Py4JJavaError: An error occurred while calling o3898.save.
: Operation failed: "An HTTP header that's mandatory for this request is not specified.", 400, PUT,
Below is the code which I am using to write to ADLS.
if (DeltaTable.isDeltaTable(spark, source_path)):
print('Existing delta table')
# Read the existing Delta Table
delta_table = DeltaTable.forPath(spark, source_path)
# Merge new data into existing table
delta_table.alias("existing").merge(
source = df_eventLog.alias("updates"),
condition = " AND ".join(conditions_list)
).whenMatchedUpdateAll(
).whenNotMatchedInsertAll(
).execute()
else:
print('New delta table')
# Create new delta table with new data
df_eventLog.write.format('delta').save(source_path)
In my case, Delta table isn't available initially, So, else part is running. df_eventLog is loading fine without errors.
Can someone help me where I am going wrong?
I tried to replicate the same issue with a delta table in my lake database. I'm trying to write it to ADLS storage account and loaded the delta table into data frame using below code:
df_delta = spark.read.format("delta").table("<database>.<tableNmae>")
When I am writing the data frame into ADLS using below code, I got the same error as can be seen in the screenshot below:
delta_table_path = "abfss://<containerName>@<ADLSName>.blob.core.windows.net/"df_delta.write.format("delta").mode("overwrite").save(delta_table_path)
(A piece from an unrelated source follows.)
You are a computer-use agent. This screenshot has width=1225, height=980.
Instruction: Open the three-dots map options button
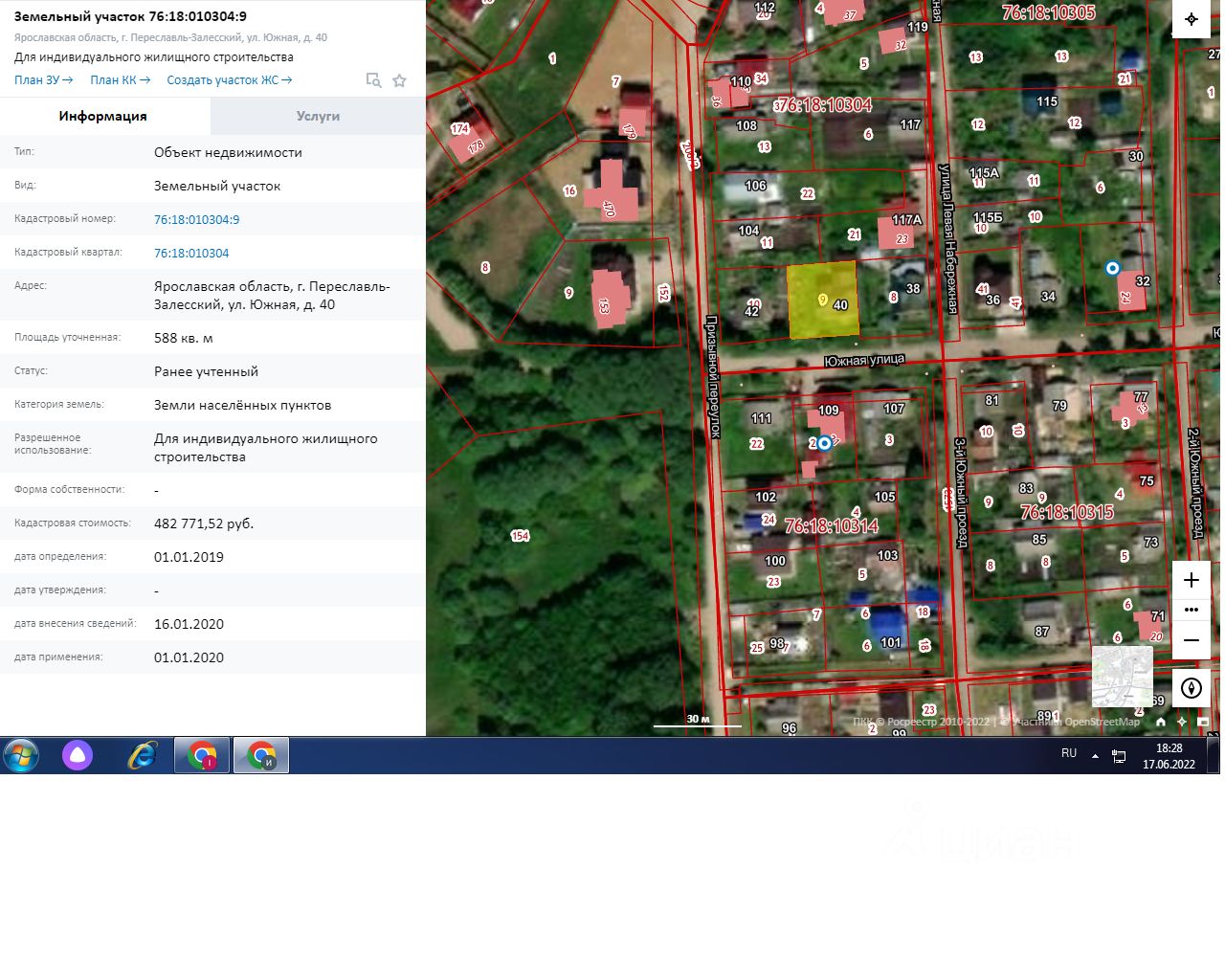click(x=1191, y=610)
As per this MS Document to address the ADLS storage account The URL should be in abfs[s]://<file_system>@<account_name>.dfs.core.windows.net/<path>/<file_name>
format. According to that I have modified the delta_table_path
as mentioned below:
delta_table_path = "abfss://<containerName>@<ADLSName>.dfs.core.windows.net/<filepath>"
I tried again to write the data with above URL format. It wrote to the specified path successfully without any error.